### Record set
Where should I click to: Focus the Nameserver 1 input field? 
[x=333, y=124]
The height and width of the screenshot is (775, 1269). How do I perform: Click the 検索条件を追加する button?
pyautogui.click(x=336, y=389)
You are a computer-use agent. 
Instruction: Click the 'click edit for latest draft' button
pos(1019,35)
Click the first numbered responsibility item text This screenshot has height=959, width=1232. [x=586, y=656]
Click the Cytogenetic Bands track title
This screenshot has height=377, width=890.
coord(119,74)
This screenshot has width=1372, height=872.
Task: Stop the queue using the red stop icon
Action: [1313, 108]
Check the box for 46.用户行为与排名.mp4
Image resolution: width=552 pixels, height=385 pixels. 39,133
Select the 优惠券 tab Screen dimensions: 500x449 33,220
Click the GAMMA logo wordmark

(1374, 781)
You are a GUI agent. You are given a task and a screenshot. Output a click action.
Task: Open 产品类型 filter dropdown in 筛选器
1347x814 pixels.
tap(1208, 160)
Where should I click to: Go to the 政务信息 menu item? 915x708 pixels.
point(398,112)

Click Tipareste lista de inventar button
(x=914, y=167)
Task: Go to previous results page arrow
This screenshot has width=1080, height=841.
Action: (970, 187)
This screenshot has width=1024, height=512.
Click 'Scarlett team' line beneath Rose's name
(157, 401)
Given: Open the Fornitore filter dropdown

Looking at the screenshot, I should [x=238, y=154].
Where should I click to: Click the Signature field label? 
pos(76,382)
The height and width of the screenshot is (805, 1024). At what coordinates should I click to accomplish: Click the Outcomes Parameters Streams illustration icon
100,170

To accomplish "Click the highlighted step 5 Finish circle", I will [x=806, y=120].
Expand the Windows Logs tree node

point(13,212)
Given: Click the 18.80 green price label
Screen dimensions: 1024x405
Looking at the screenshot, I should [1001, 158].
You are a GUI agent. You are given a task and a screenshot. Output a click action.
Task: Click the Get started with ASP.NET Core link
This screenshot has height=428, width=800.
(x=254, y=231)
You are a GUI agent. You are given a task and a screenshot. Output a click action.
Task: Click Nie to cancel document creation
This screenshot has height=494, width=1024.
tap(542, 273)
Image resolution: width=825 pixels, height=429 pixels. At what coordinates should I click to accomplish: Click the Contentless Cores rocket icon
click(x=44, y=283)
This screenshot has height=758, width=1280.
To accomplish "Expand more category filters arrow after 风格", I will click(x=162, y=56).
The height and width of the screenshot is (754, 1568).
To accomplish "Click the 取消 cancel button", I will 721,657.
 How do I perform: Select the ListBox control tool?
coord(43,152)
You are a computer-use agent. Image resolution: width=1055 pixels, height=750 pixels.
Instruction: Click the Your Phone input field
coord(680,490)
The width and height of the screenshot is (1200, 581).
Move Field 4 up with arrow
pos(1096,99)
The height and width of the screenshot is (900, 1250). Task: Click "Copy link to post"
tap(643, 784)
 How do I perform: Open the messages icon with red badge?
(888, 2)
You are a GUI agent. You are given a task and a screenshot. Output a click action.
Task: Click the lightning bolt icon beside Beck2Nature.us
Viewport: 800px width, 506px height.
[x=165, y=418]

### What is being asked
Filter on the word "computer": copy each matching line from the entries above.

### Reply
You are a computer-use agent. 
You are a computer-use agent. Image resolution: width=1055 pixels, height=750 pixels.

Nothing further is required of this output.